Their search for clues leads them through glamorous casinos, illicit cabarets and into the clutches of a ruthless Mafia donna. As Enne unearths an impossible secret about her past, Levi's enemies catch up to them, ensnaring him in a vicious execution game where the players always lose. To save him, Enne will need to surrender herself to the city…  And she’ll need to play.



Ace of Spades, by author Amanda Foody, is the first installment in the authors The Shadow Game series. Foody is also the author of Daughter of the Burning City. One could call this story a mash-up of House of the Rising Sun meets Six of Crows. Foody takes readers to the infamous City of Sin (New Reynes) with the story of Erienne "Enne" Salta, a 17-year old lady-to-be orphan who must brave rowdy casinos, magic, street gangs, Ponzi schemes gone wrong, and a mire of dangerous politics as she searches for her missing foster mother, Lourdes Alfero, using Lourdes rules of survival and a trusty hand book. 

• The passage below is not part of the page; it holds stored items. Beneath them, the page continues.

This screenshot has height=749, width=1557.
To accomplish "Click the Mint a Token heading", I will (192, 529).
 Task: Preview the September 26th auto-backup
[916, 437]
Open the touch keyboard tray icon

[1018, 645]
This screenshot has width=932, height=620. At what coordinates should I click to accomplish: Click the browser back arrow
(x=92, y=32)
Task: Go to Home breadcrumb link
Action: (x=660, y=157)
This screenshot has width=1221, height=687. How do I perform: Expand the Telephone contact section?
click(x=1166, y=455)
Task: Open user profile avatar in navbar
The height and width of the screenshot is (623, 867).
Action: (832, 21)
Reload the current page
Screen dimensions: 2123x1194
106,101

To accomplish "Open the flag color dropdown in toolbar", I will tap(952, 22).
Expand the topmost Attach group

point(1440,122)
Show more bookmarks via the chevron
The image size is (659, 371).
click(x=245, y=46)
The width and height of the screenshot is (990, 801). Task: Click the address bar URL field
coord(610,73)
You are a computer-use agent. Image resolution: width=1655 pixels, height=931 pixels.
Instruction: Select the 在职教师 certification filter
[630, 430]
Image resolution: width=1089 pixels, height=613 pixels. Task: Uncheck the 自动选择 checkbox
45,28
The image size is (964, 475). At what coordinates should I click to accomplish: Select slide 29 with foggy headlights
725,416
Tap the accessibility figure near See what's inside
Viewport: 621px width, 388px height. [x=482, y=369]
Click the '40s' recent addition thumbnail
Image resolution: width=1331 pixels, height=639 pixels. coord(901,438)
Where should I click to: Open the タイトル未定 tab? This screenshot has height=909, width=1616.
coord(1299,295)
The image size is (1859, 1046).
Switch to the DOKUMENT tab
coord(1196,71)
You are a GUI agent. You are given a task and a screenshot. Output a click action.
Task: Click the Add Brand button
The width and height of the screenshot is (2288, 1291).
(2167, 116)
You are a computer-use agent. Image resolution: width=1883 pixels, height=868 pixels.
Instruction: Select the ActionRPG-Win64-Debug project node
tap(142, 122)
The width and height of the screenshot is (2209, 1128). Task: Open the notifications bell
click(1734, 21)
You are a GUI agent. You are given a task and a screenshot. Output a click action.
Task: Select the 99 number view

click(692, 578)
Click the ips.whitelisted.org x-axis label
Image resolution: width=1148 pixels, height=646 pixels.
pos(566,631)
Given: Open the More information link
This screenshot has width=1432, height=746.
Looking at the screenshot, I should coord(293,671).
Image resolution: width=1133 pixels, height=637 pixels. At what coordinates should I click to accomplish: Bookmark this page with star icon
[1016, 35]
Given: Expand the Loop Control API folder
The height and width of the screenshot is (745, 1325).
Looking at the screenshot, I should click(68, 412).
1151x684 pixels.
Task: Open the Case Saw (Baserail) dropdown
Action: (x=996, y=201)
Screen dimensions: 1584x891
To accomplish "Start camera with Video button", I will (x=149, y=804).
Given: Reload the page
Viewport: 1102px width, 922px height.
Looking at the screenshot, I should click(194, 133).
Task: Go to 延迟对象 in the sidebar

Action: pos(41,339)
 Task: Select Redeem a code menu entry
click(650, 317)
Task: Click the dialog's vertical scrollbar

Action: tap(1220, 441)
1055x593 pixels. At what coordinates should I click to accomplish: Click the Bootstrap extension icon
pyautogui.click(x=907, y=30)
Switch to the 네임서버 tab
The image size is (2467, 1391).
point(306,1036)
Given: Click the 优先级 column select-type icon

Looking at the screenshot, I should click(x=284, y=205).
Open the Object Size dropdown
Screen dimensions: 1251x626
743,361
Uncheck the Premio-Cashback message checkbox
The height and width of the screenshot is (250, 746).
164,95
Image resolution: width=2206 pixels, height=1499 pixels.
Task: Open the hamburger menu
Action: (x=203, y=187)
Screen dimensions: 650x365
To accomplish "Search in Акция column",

"Avaric, pride and lust; these are all modest desires. What the City of Sin truly craves is destruction" - The City of Sin, a Guidebook: Where to Go and Where No To.

Foody explores the classic themes of seeking the truth and finding where you belong, all set against a rich and evocative fantasy backdrop. Foody alternates her story through two very different characters; Enne Salta, who I mentioned before. Enne, from Bellamy, is armed only with a letter her foster mother left her after going missing 4 weeks ago telling her to find Levi Glaisyer, and 17-year old Levi Glaisyer, a gang leader, a card dealer & card shark, a lover of both men and women apparently, and someone who is just one scheme away from owning the streets and having everything he's ever wanted.

In New Reynes, Enne can't trust anyone. Not Levi, who leads her into the devil's own den where she finds herself bound to a crime leader and forced to work while searching for her foster mother. Not Vianca Augustine, head of the Augustine Crime family who has a fetish for all things Mizer, and certainly not Sedric Torren, the man who may have a connection to a group that has risen out of the Shadows and may possibly be the most dangerous person Enne will face in New Reynes. Enne must also explore her blood talent that derives from her parents. Parents she never knew.

This is a story that features some interesting ideas. Mizers, who apparently were overthrown 25 years ago, monarchists, Talents o Mysteries, and Talents of Aptitude, volts, which one uses as a payment method, and orbs. All kidding aside, this story is twisted, strange, bizarre, and really shouldn't be compared with Six of Crows. Levi surely has nothing on Kez Brekker, and neither does his so called crew. One could say that Levi's crew, minus Jac, is pretty much non-existent and not even in play for most of the story. The only other characters that really matter in the long run outside of Enne and Levi, are Lola Sanguick, and Zula Slyk. I enjoyed Enne's character development. From the green and innocent girl who arrives in New Reynes, to the girl who has a whole lot of encouraging growth in a positive direction.

"She’d faced the witch. She’d poisoned the wolf. She’d strolled into the land of death with her head held high and left it a lord. She was an impossible player in a fixed game, the only person not playing to win."